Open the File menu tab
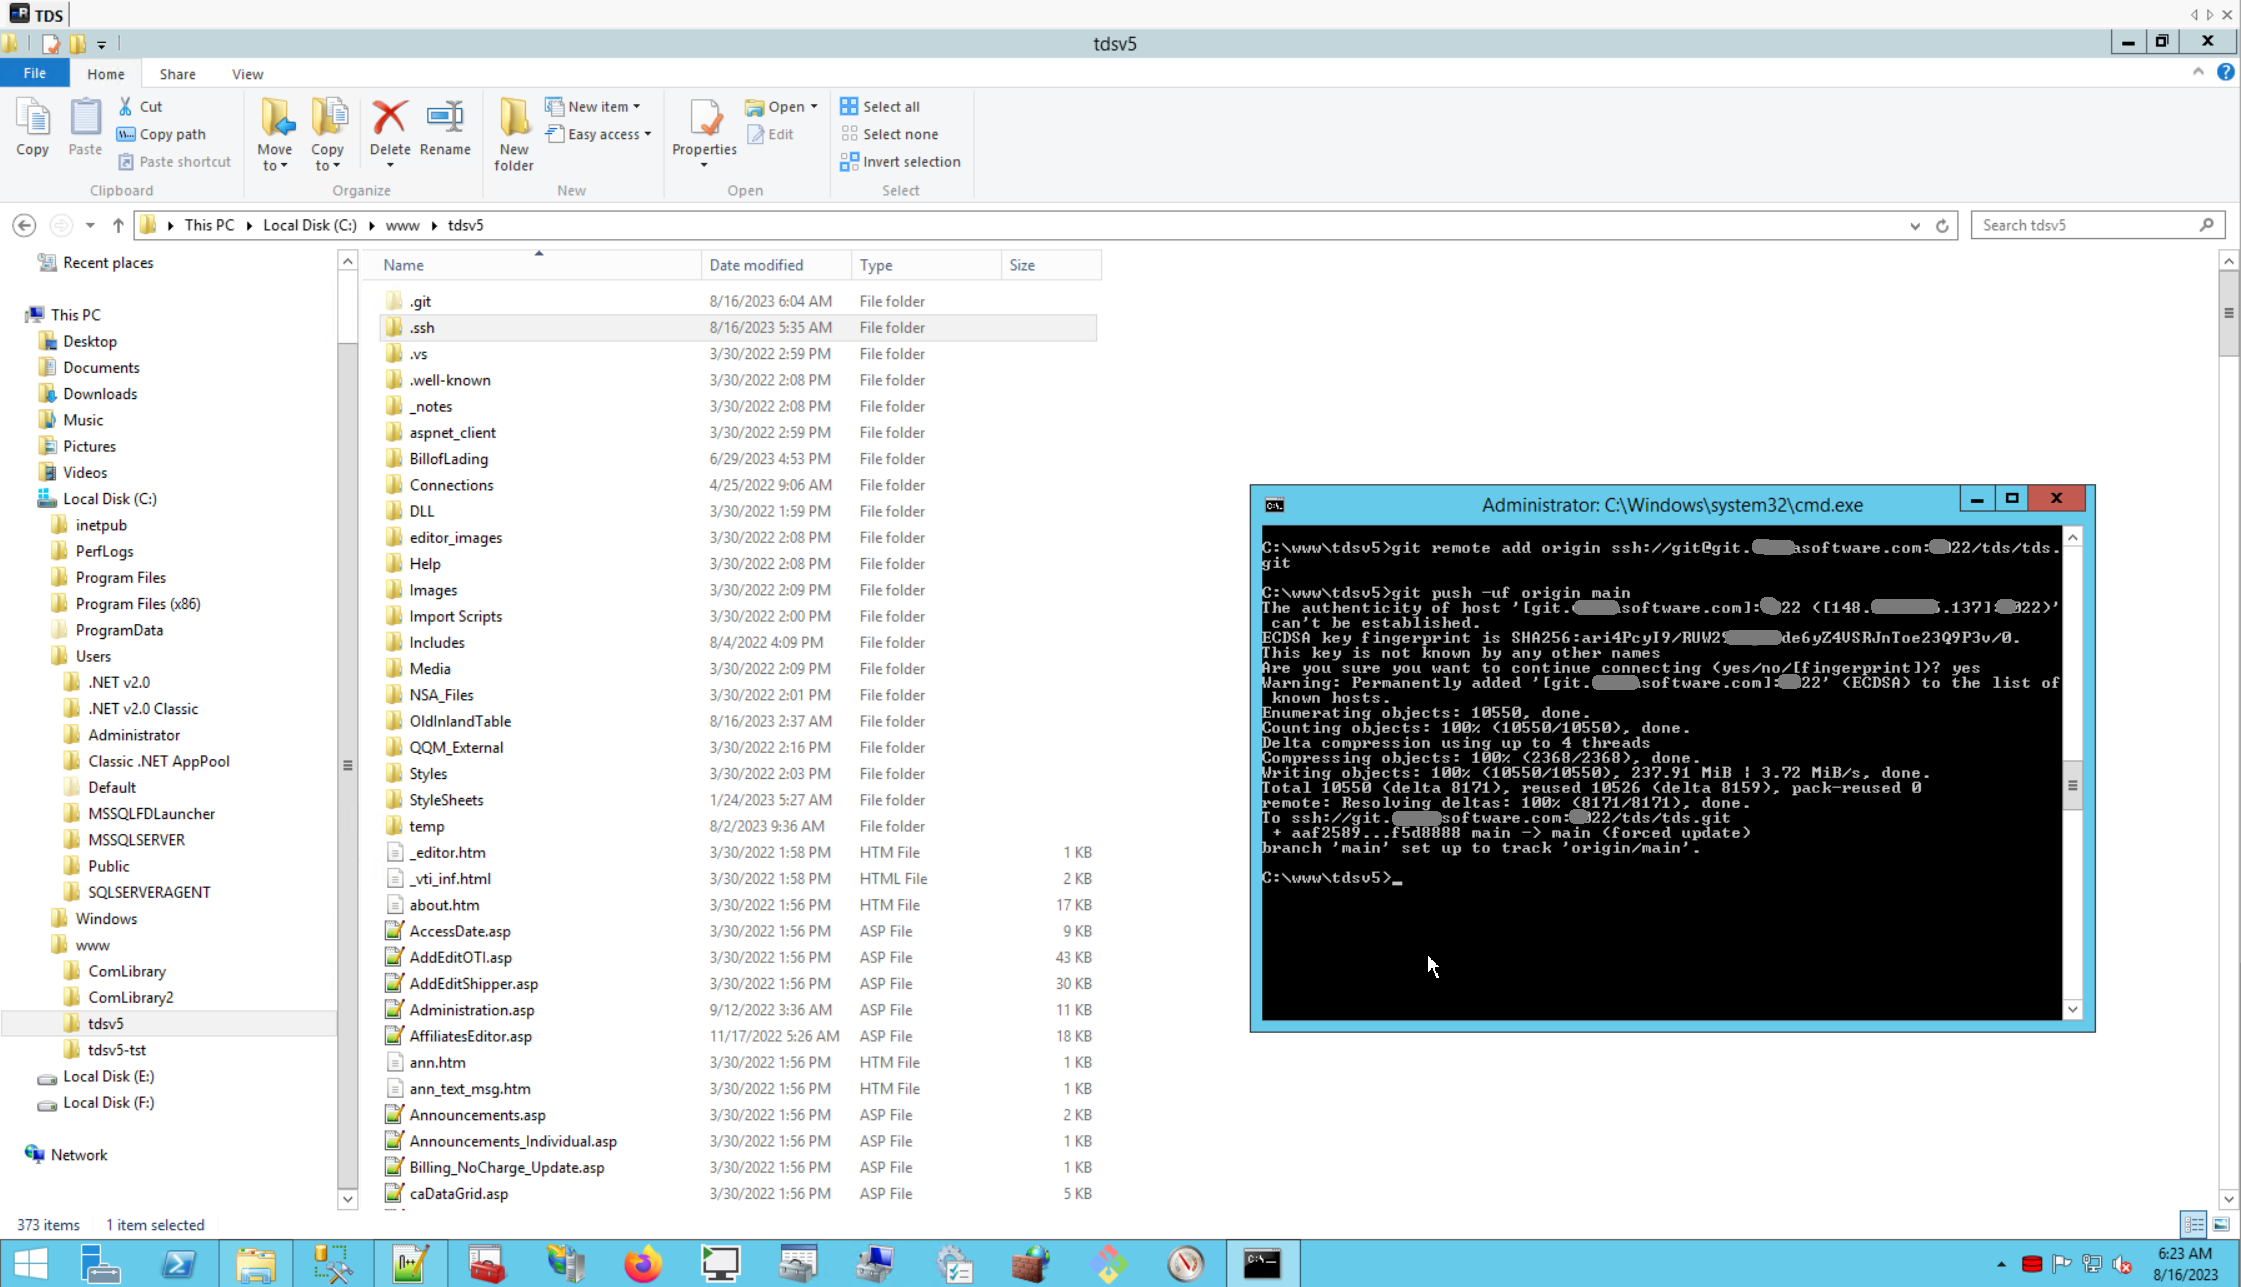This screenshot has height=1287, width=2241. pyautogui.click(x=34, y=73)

==========

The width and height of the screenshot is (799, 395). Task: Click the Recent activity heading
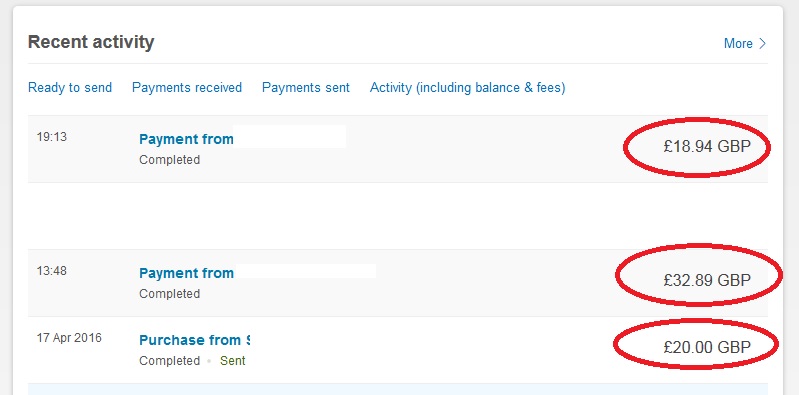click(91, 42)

==========

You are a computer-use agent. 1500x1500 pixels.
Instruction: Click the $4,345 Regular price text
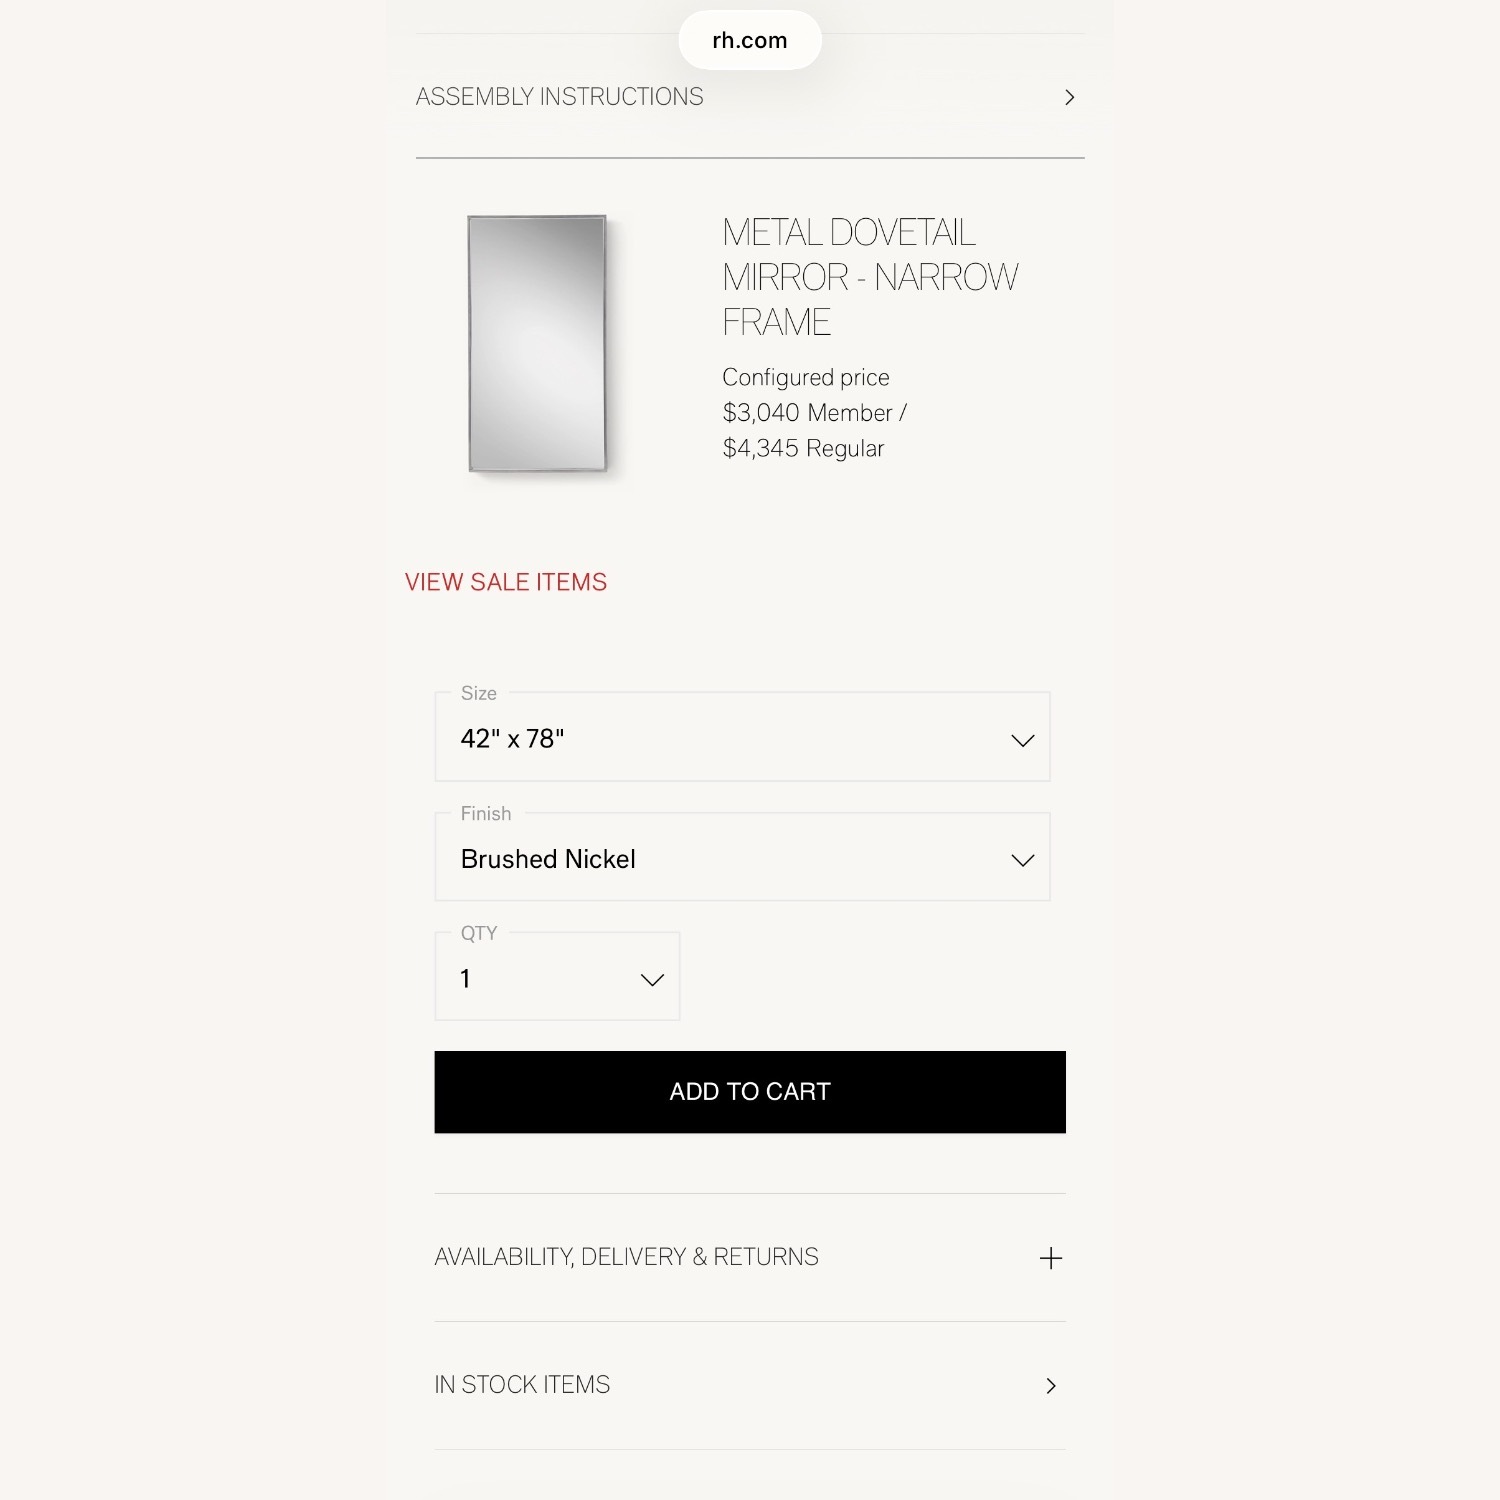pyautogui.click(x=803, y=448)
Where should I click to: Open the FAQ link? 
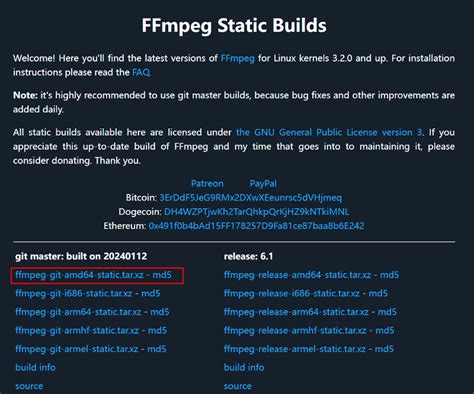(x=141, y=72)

==========

_What needs to be done:_
Starting with the line that contains "The width and" and going on through the line that contains "click(91, 42)", render that material as a JSON list of strings, one string per line with blank lines omitted. Leave the pictures out.

_Exercise result:_
[
  "The width and height of the screenshot is (799, 395). Task: Click the Recent activity heading",
  "click(91, 42)"
]